## Problem requirements
Present every line of the data below as a numbered list, omitting blank lines and leaving out the pictures.

(Data from a source)

---+---

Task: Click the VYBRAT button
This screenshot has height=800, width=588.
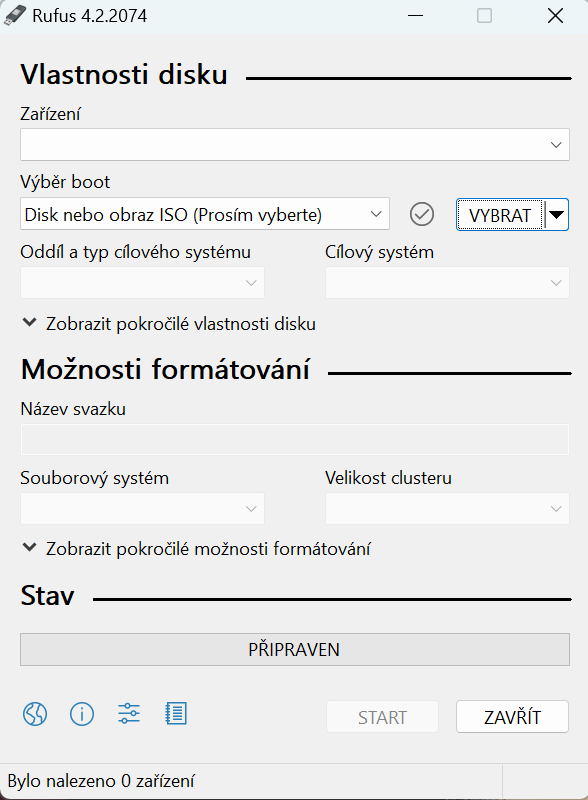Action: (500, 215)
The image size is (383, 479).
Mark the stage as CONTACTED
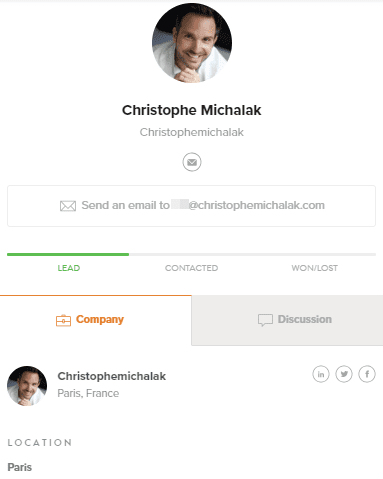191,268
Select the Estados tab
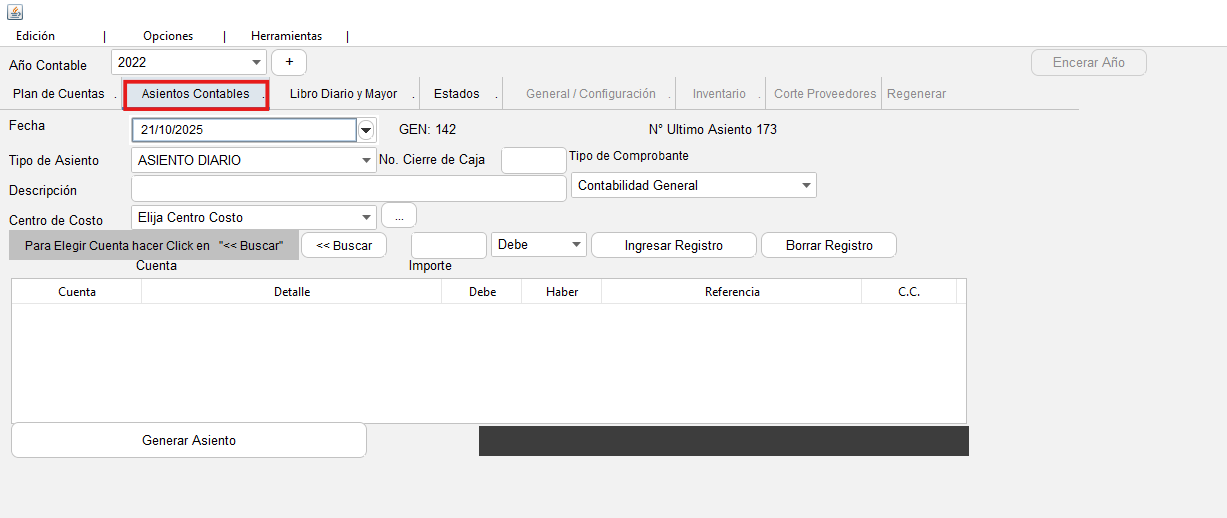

---+---

## Exercise response
1. Task: Click the VYBRAT button
2. This screenshot has height=800, width=588.
3. Action: (500, 215)
4. The image size is (383, 479).
5. Mark the stage as CONTACTED
6. 191,268
7. Select the Estados tab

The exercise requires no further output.